### Your goal
Please give back each line of the material unchanged, but without the images.

### Extracted data
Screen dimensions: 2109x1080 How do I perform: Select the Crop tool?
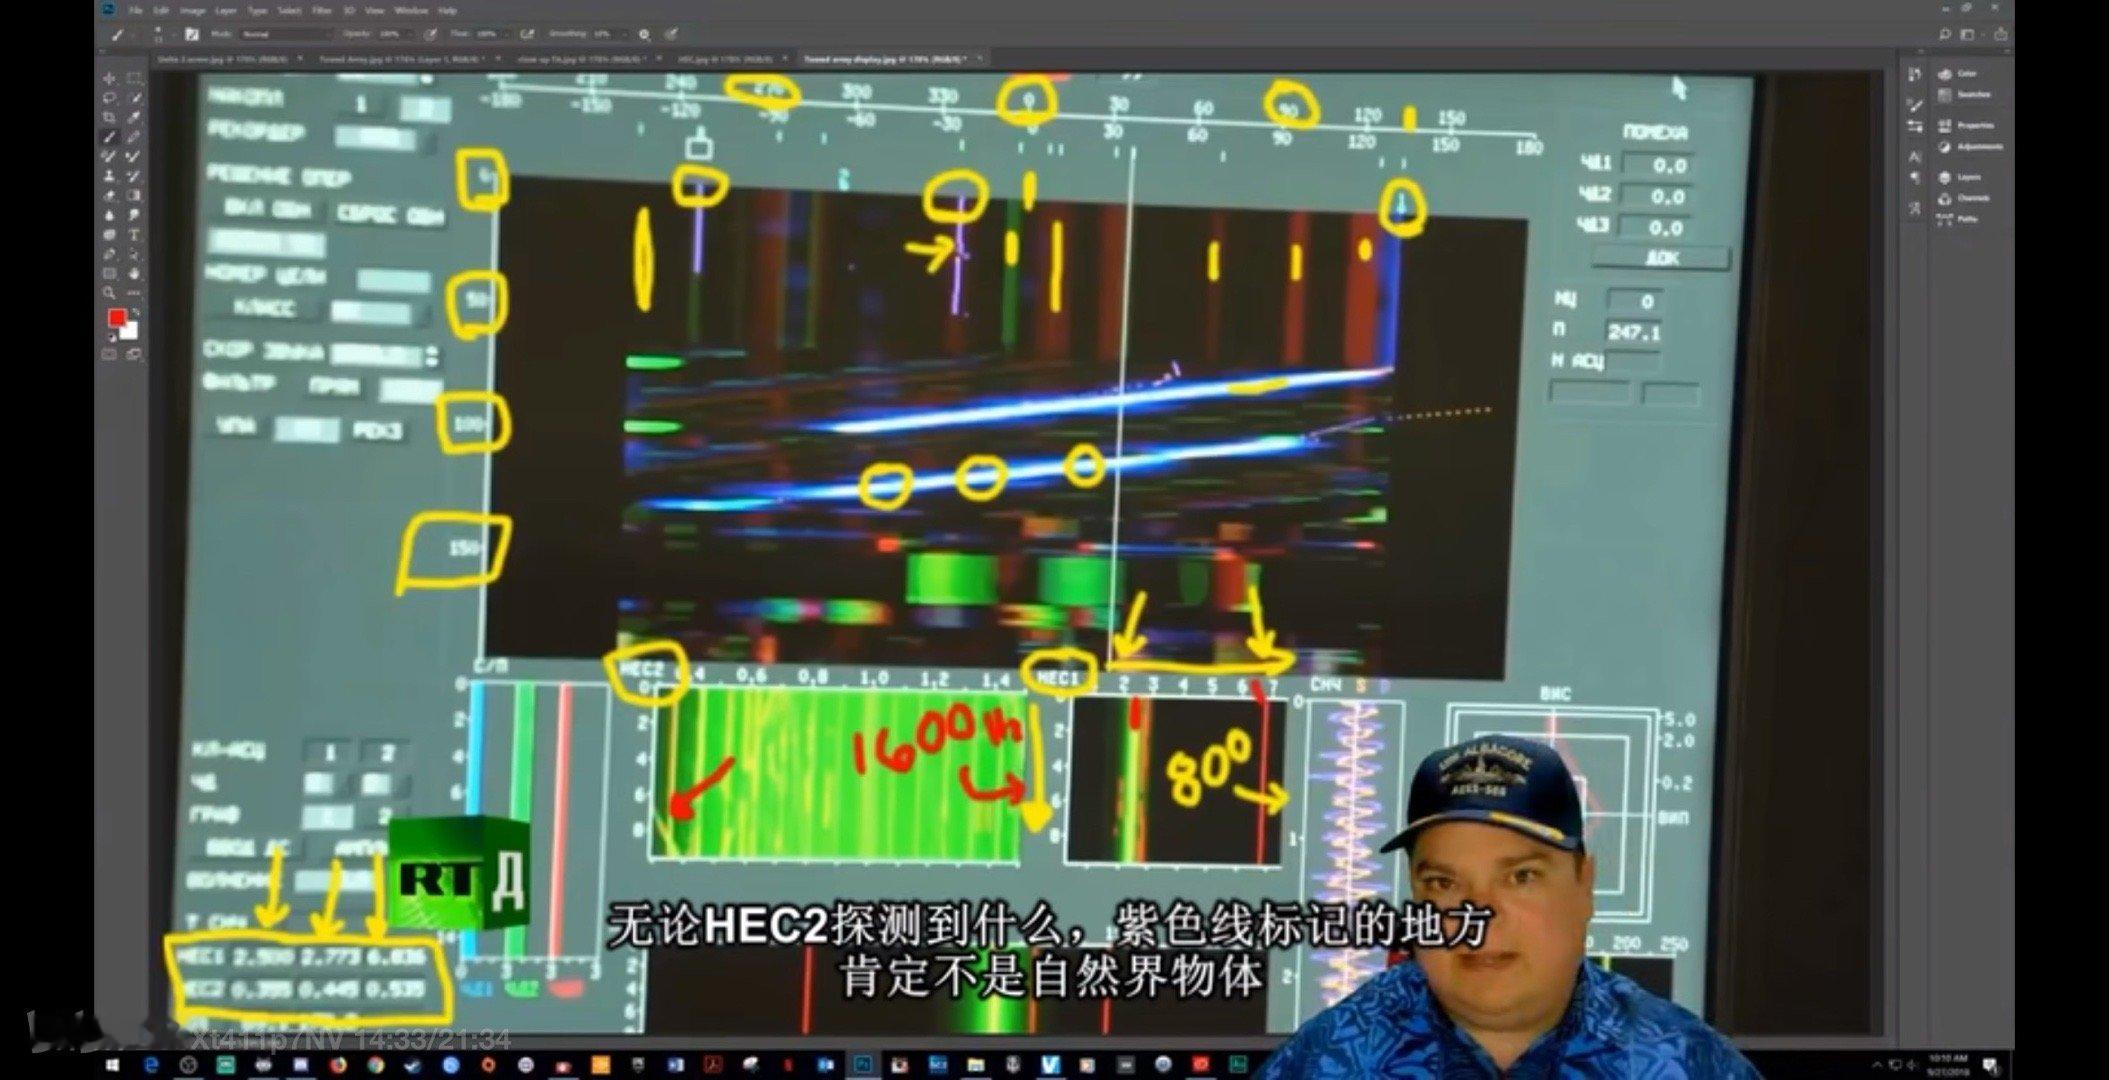[109, 116]
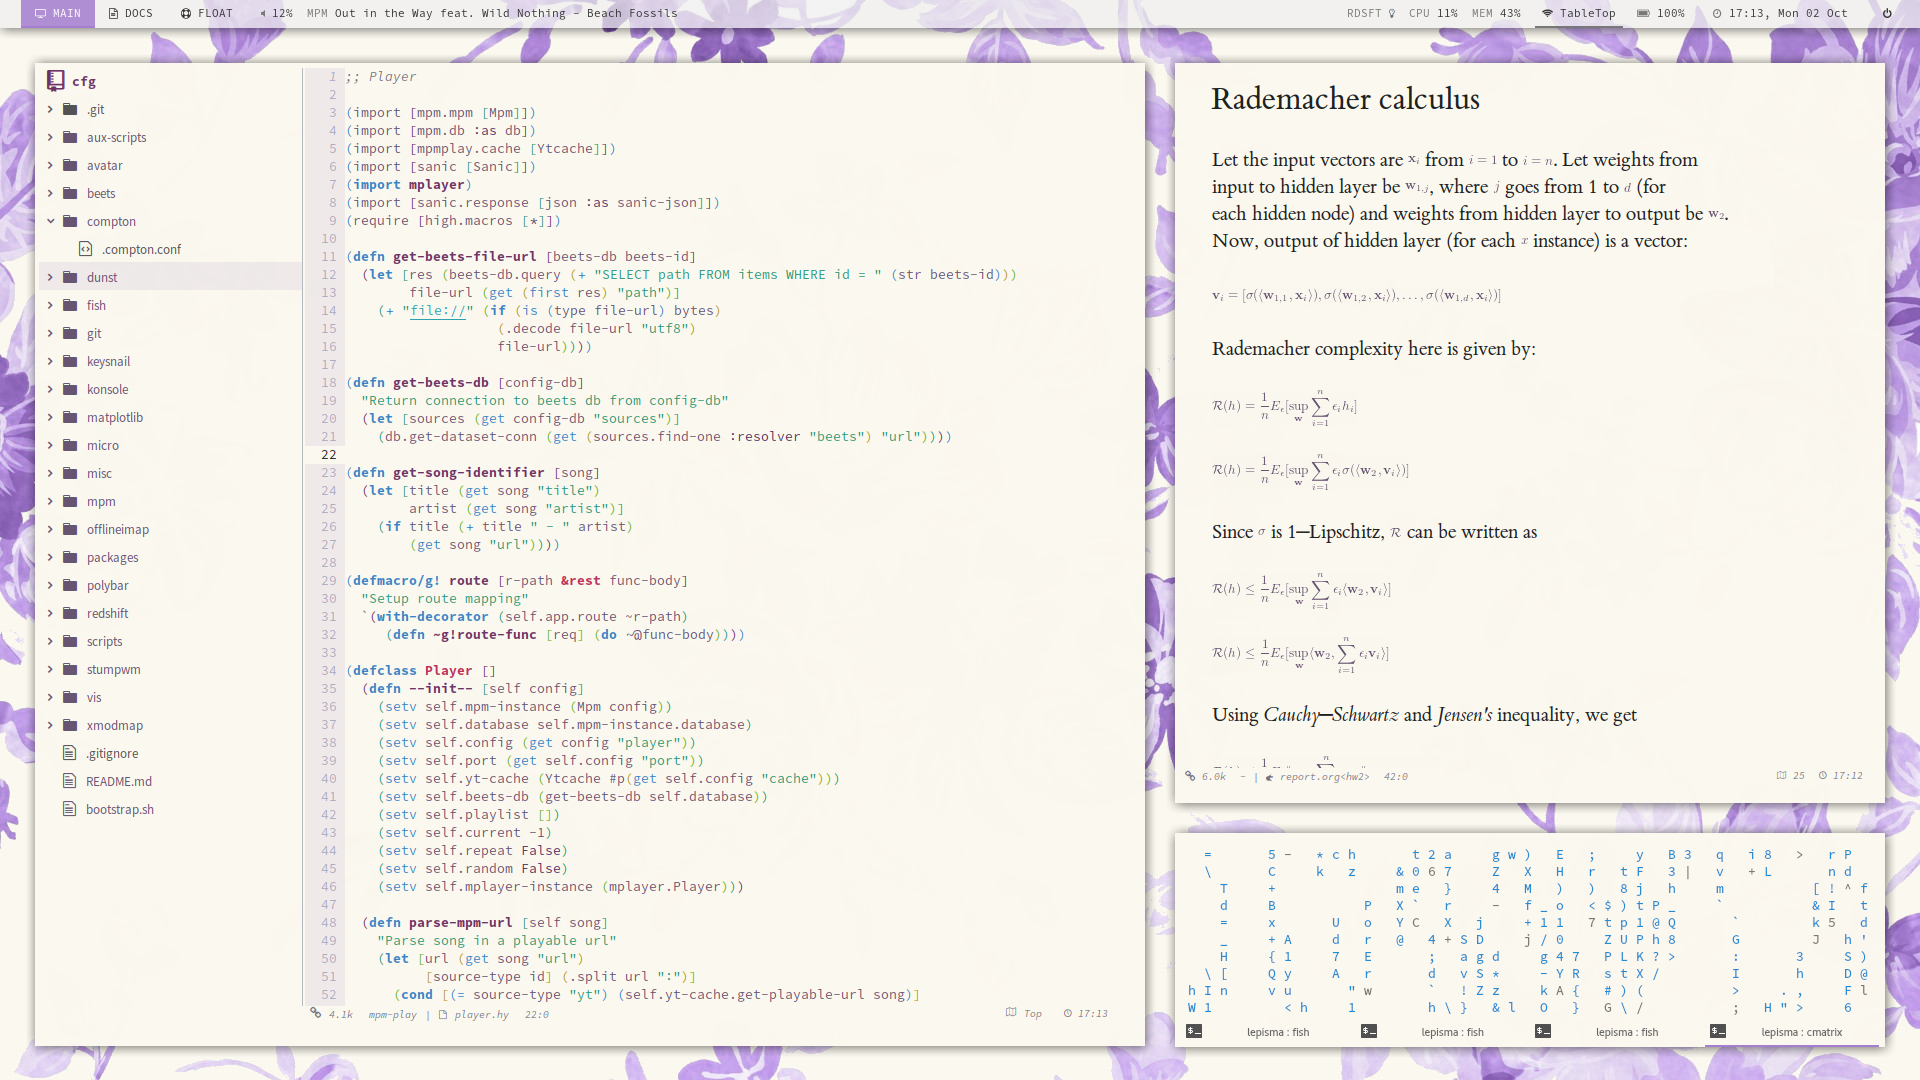This screenshot has width=1920, height=1080.
Task: Switch to the FLOAT workspace
Action: click(x=207, y=13)
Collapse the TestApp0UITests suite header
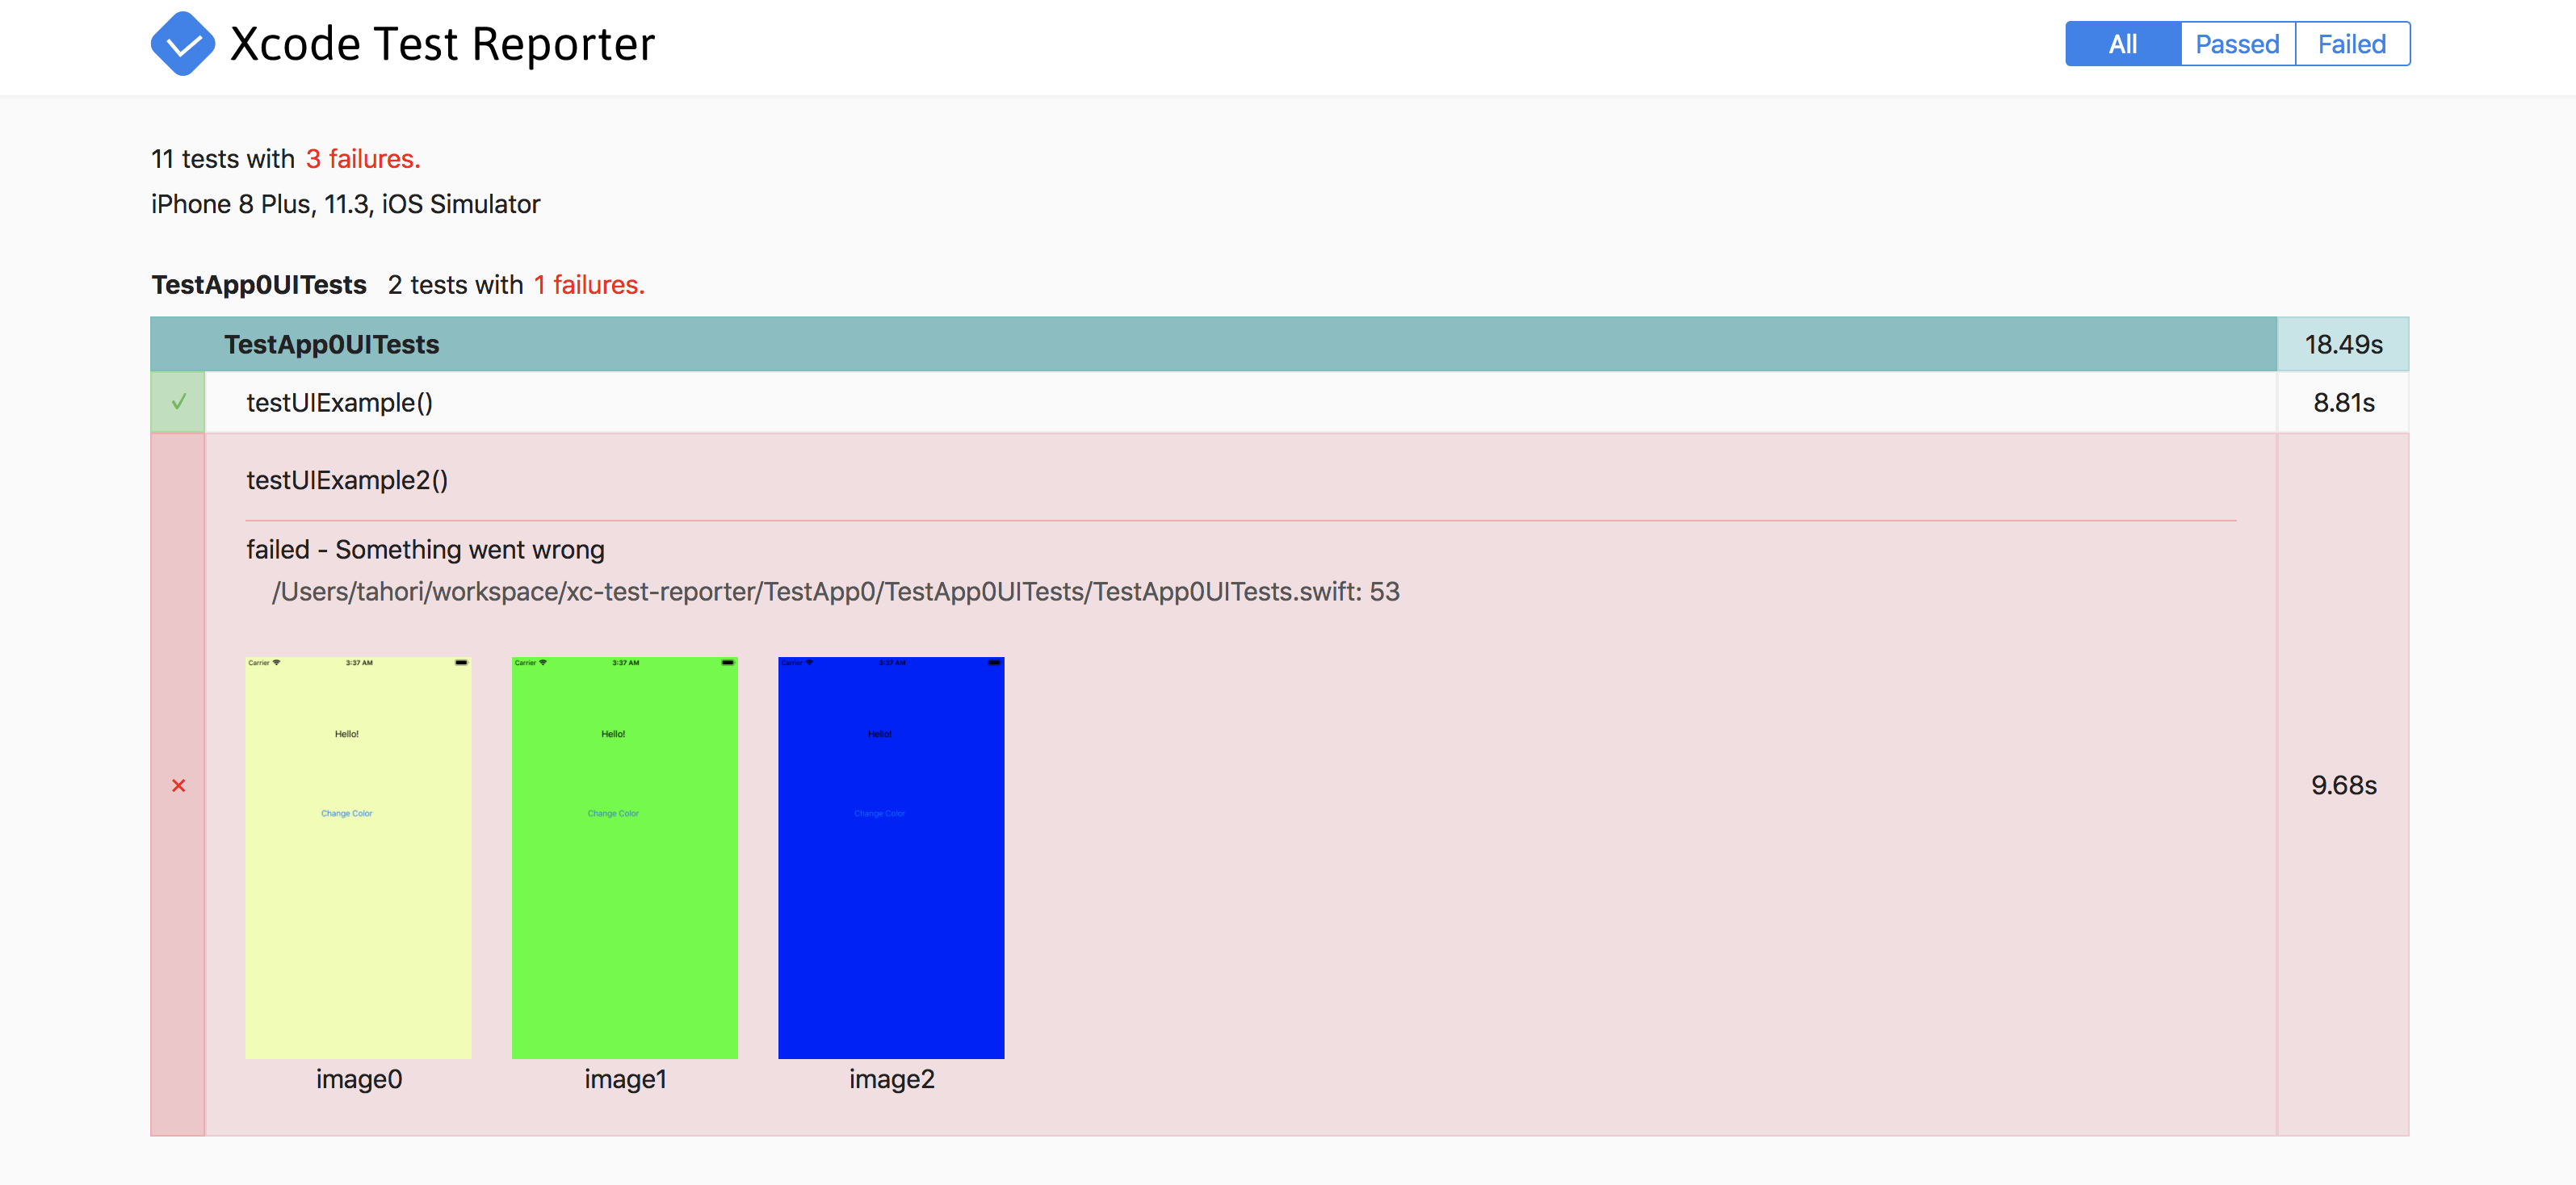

### Answer to this task
Screen dimensions: 2109x1080 How do I perform: Select the Crop tool?
[109, 116]
This screenshot has width=1920, height=1080.
Task: Switch to the FLOAT workspace
Action: click(x=207, y=13)
Collapse the TestApp0UITests suite header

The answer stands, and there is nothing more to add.